:: RECORDS FOR THIS EXERCISE

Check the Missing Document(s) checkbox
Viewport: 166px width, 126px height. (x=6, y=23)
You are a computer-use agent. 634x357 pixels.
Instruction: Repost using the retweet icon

::::
:: RECORDS FOR THIS EXERCISE

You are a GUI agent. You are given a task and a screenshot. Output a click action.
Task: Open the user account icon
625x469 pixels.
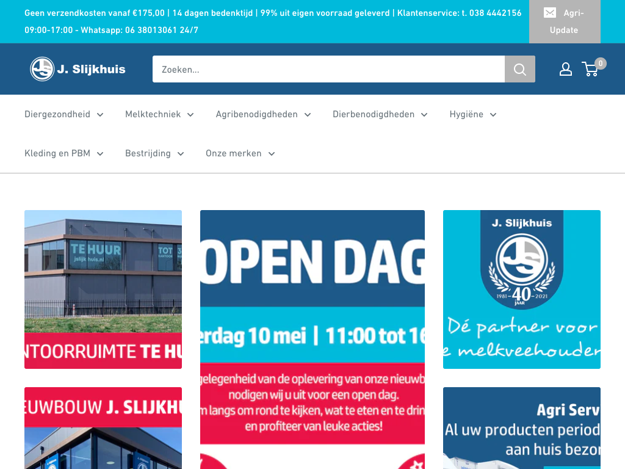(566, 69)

::::

- REQUIRED WORK -
In the material above, find each line containing the word "icon" and copy it.

- OUTPUT OF THE EXERCISE -
Instruction: Repost using the retweet icon
Task: Open the user account icon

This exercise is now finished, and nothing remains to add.